The reality is, Indigenous cultures long ago found the cure to our current plight, and it’s the rejection of this idea that the destiny of humanity is to grow endlessly and forever. This truth becomes especially salient when the type of infinite growth being considered comes not in the form of advances in healthcare, new frontiers of science, or as improvements to quality of life such as cleaner air to breath or cleaner waters to drink, but rather as a myriad of glittering distractions and momentary diversions; that is, new electronics, new toys, sweeter candies, fattier foods—all the things that don’t make us happier, but that distract us from the things that make us sad. Native cultures long ago realized that sustainability could be cultivated through simplicity, through the recognition that the most fundamental and moral of pursuits that we as humans can embark upon is that of knowing to take only that which you need. To have more than you need is to have too much. And humanity, for an exceptionally long time now, has had much more than it needs. More than enough food to feed 10 billion people on a planet housing less than 8 billion—yet still people still go hungry.

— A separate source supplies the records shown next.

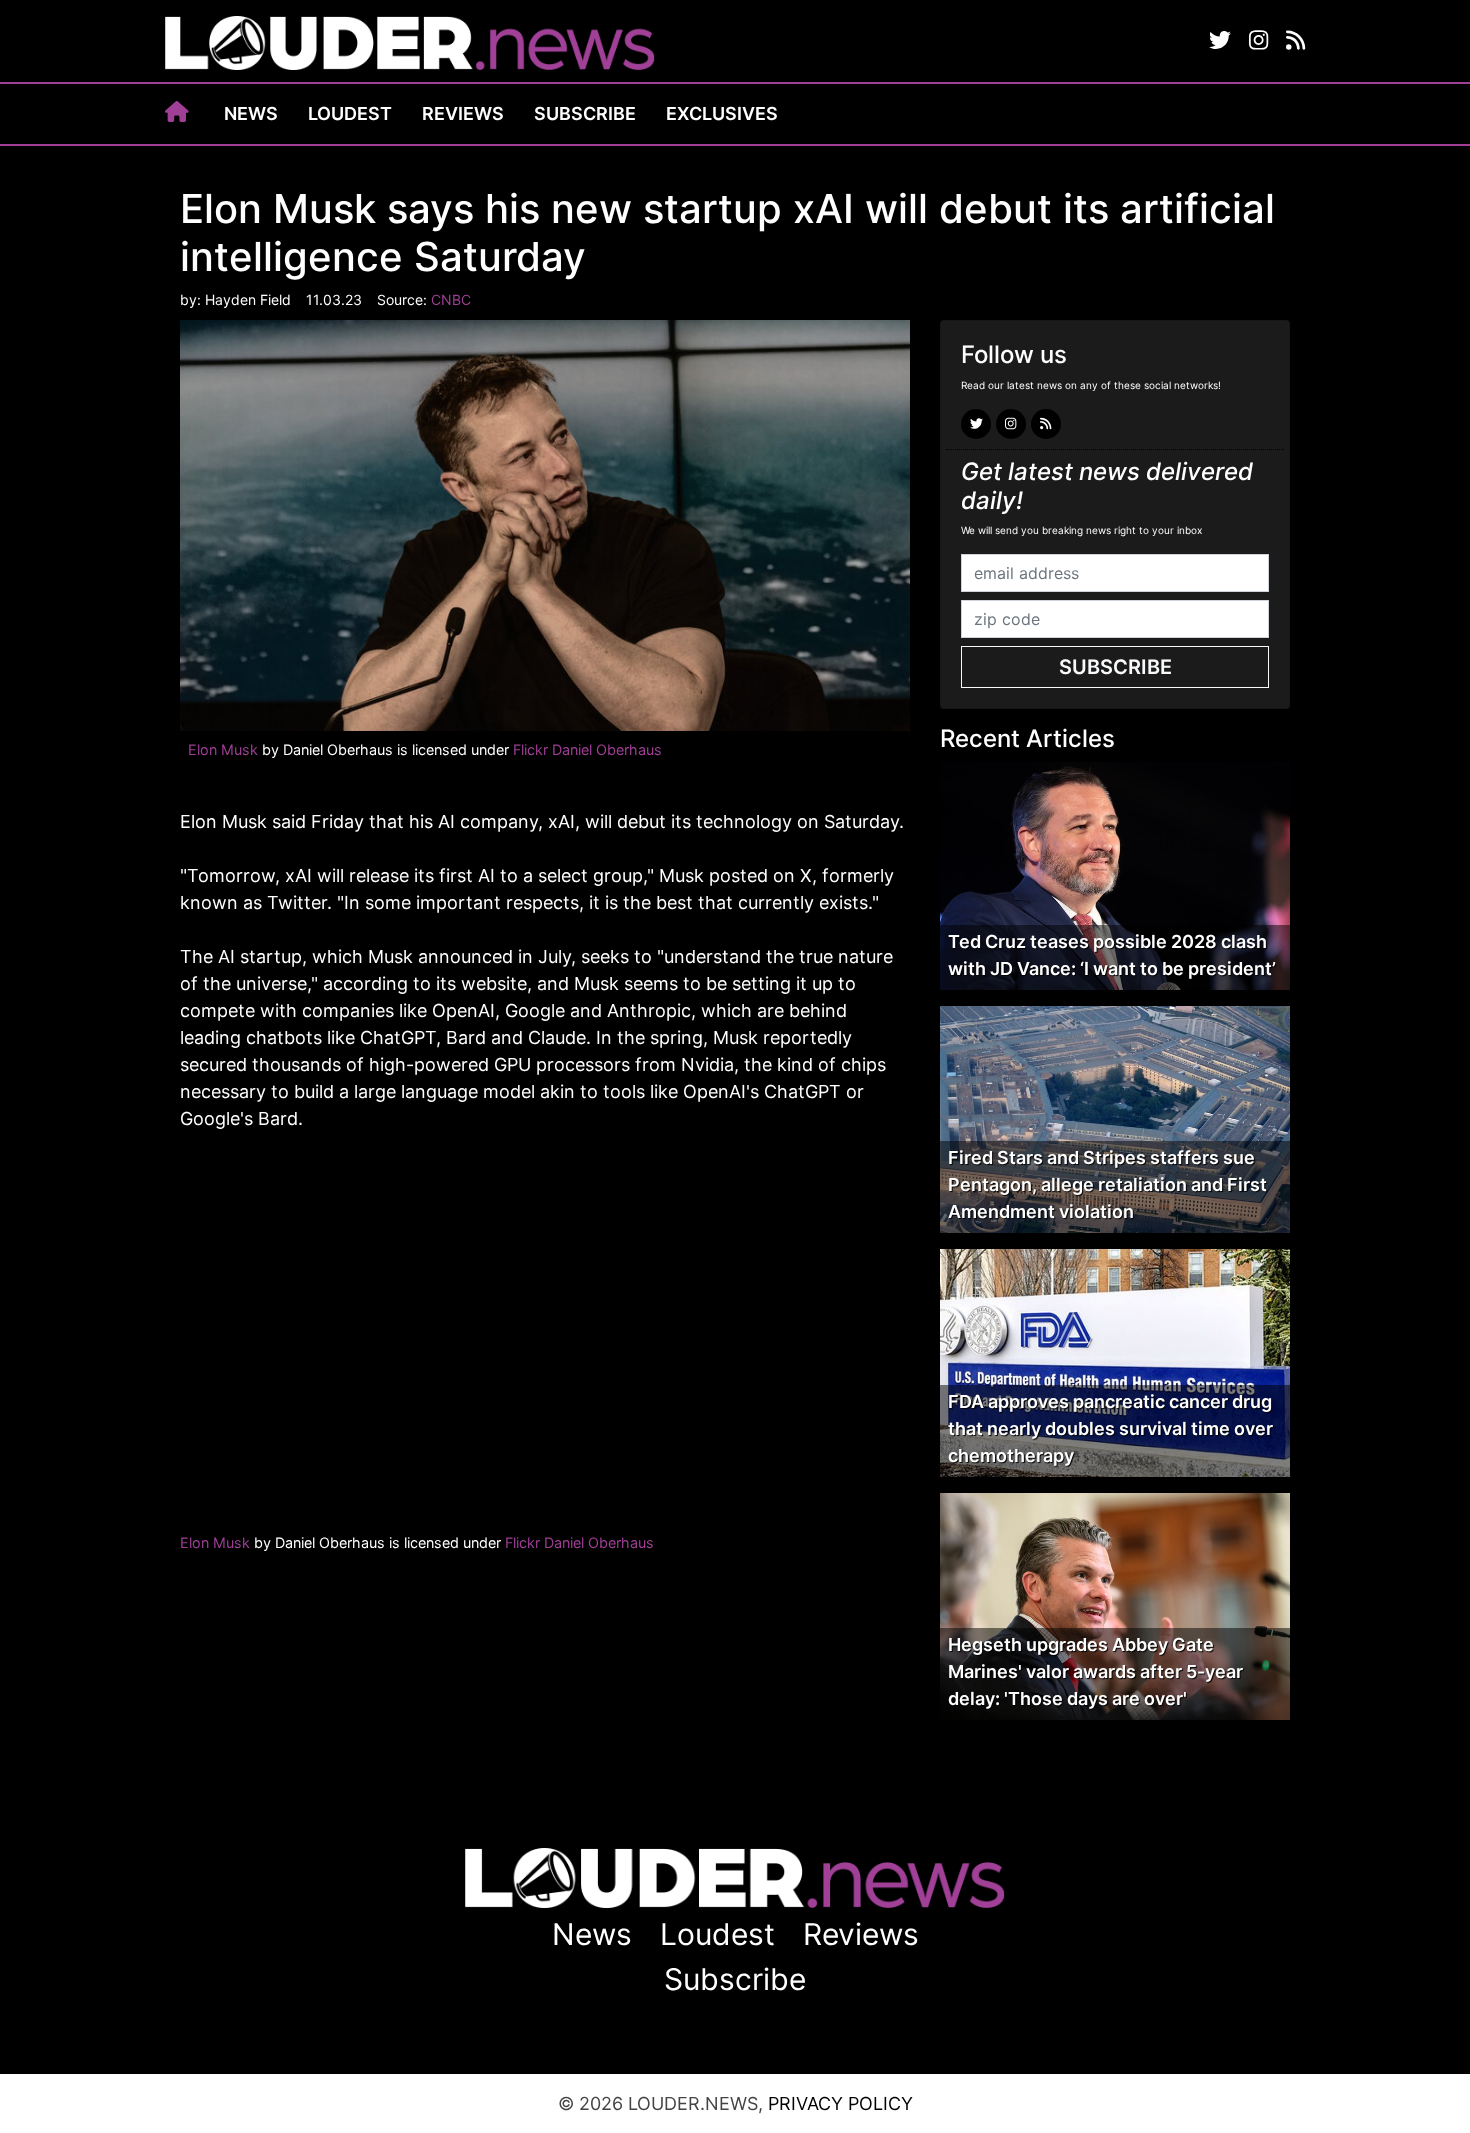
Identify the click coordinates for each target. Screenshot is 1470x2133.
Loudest (350, 113)
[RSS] (1295, 41)
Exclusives (722, 113)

The notion of infinite growth is at the heart of this travesty. The pursuit of infinite growth will always prioritize increasing growth above all else. But this is not to say that all growth is bad or fundamentally immoral; civilizations ebb and flow to meet the demands of a growing society like the indigenous communities of the world have throughout the millennia. But where infinite growth goes especially wrong is that it can never—and will never—prioritize the use of that growth to make the lives of the public at large any better. It becomes growth purely for the sake of growth—a viewpoint many Native cultures have rejected since time immemorial.

This is where we find the greatest gift the Native community has to offer the world. We have, for a very long time, developed a working philosophy of day-to-day life able to offer meaningful, rich lives without falling to the ills of a mindset of infinite growth. We’ve found meaning in community, in our cultural ways, and in our spirituality. It is these elements of our way of life that offer a way forward to the rest of the world. But we offer not just philosophical insight, but also pragmatic solutions to the world’s ailments because we do not just pay lip service to these ideals but have embraced this way of life for a very long time. So, we know not just that de-growth and a move towards a more sustainable equilibrium through a rearrangement of priorities is good, but the very fabric of our culture has taught us how exactly to go about creating such an equilibrium. Baked into our very identities by virtue of our culture is the key to building a fairer, more sustainable society, not just for indigenous communities across the globe, but for every person on the planet.

And it is our obligation to share it, without expectation of something in return—as is expected of any good gift. For, as Martin Luther King once said, we must either learn to live together as brothers, or we will perish together as fools. But we can go a step further, because it is in our native cultures that we find the key to something even more desirable: the ability to prosper together, as a family—one exceedingly large, but also exceedingly human, family.